------ ARTICLE

1951-1965: Original Series
Watch Mr. Wizard first aired on NBC on March 3, 1951 with Don Herbert as Mister Wizard. In the weekly half hour live television show Don Herbert played a science hobbyist, and every Saturday morning a neighbor boy or girl would come to visit. The children were played by child actors; one of them (Rita McLaughlin) enjoyed a long subsequent acting career. Mister Wizard always had some kind of laboratory experiment going that taught something about science. The experiments, many of which seemed impossible at first glance, were usually simple enough to be re-created by viewers.
One example was Mr. Wizard's use of a small axle and two wheels from a toy car or truck to illustrate the refraction of light when crossing the boundary between two transparent media having different refractive indices. He placed the axle, oriented horizontally, at the top of a sloping board having surfaces with two different coefficients of friction, meeting at an angled straight line. As the axle rolled down the incline, one wheel encountered the surface with the different coefficient of friction first. That wheel then started rolling at a different speed, which caused the axle to rotate away from vertical. It was a wonderful mechanical analogy that made understanding the effect of convex and concave lenses intuitive.

------------

EXERCISE DESCRIPTION:
In the Watch Mr. Wizard text, which physical objects did Mr. Wizard use to demonstrate the refraction of light? The listing after the Watch Mr. Wizard text is separate material.

------ DATA ENTRIES

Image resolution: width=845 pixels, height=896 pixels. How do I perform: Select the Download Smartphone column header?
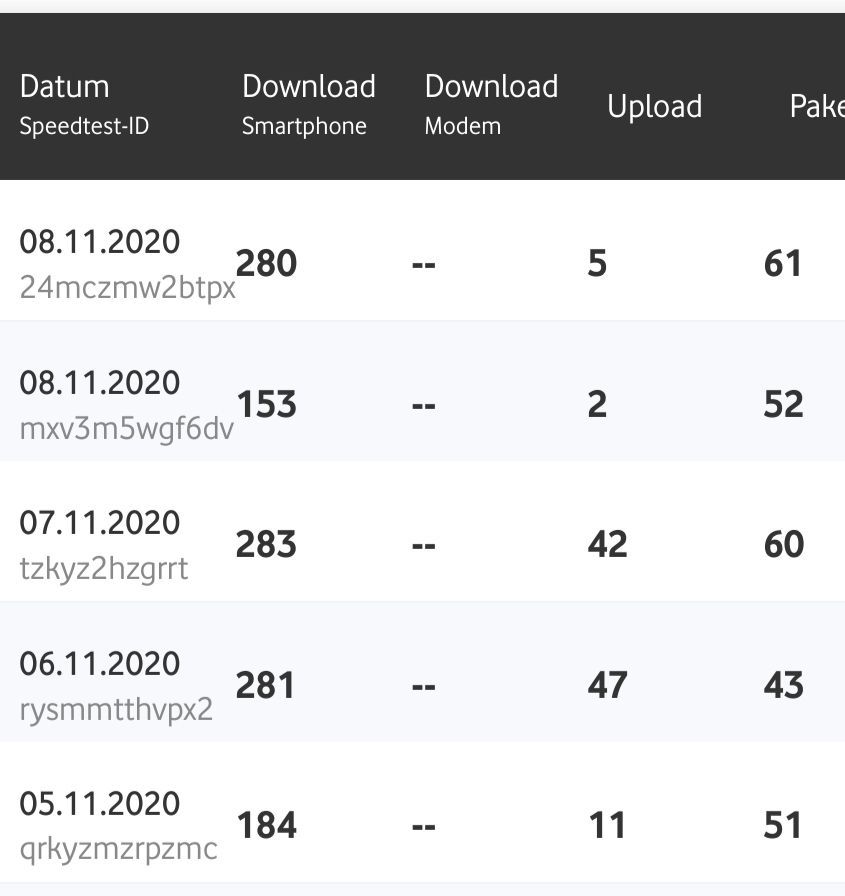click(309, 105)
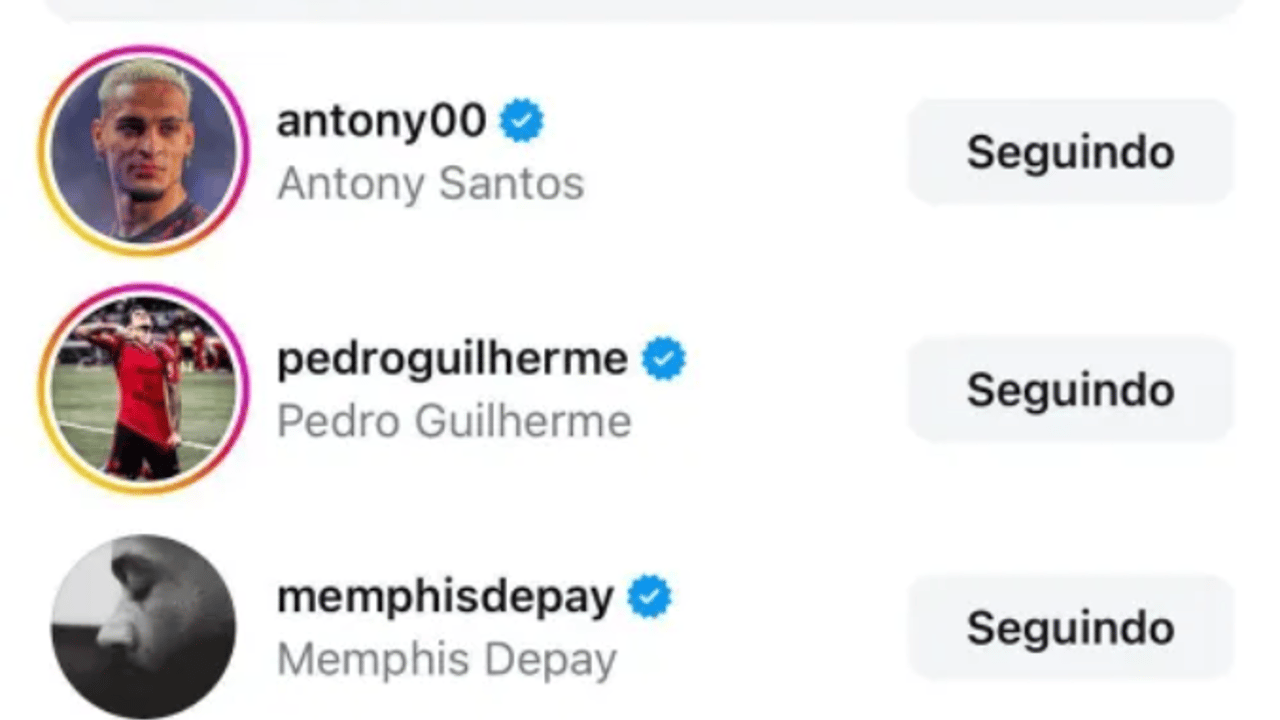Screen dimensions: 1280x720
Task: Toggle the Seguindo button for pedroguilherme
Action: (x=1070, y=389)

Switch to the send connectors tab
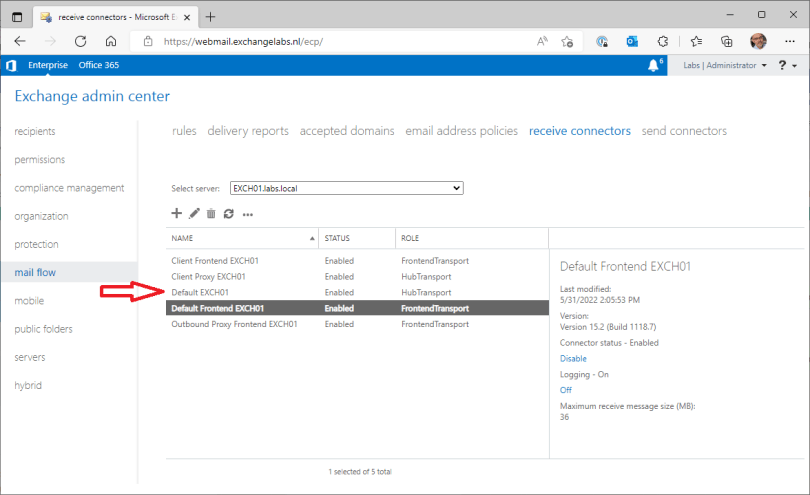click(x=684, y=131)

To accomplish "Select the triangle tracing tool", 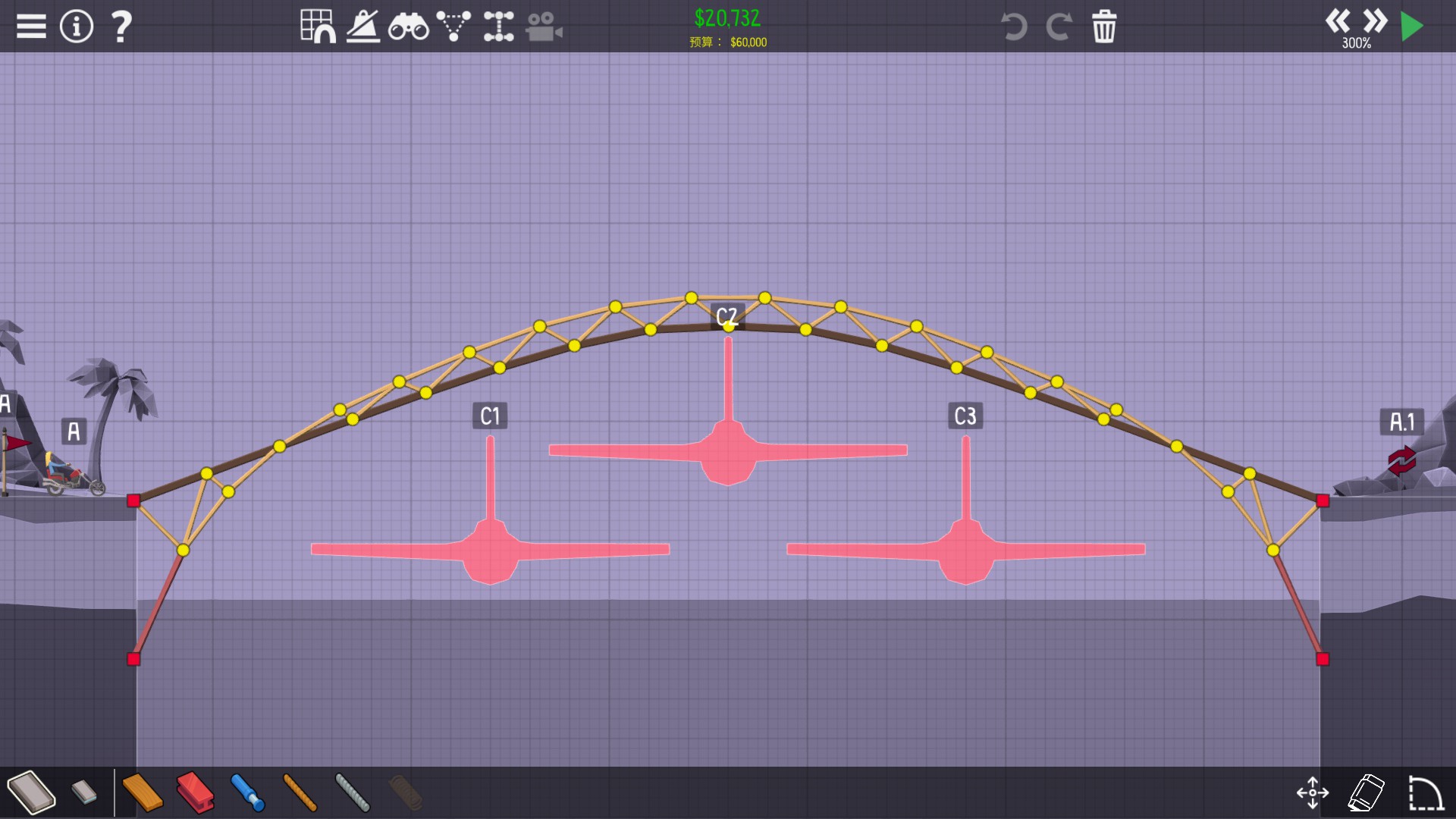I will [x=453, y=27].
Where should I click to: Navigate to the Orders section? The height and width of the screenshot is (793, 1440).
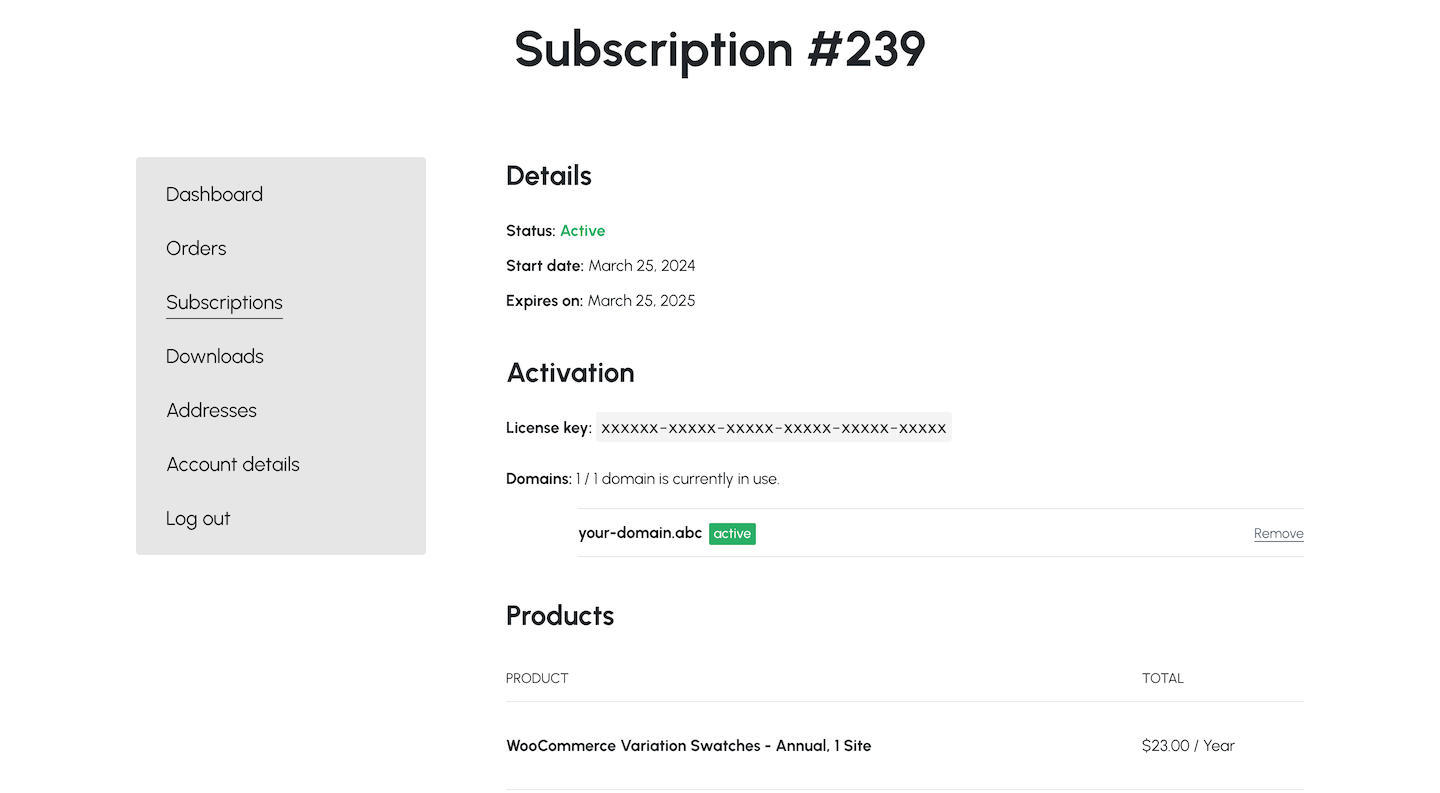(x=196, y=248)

------------

CORRECT RESPONSE:
A small axle, two wheels from a toy car or truck, and a sloping board with two surfaces of different friction.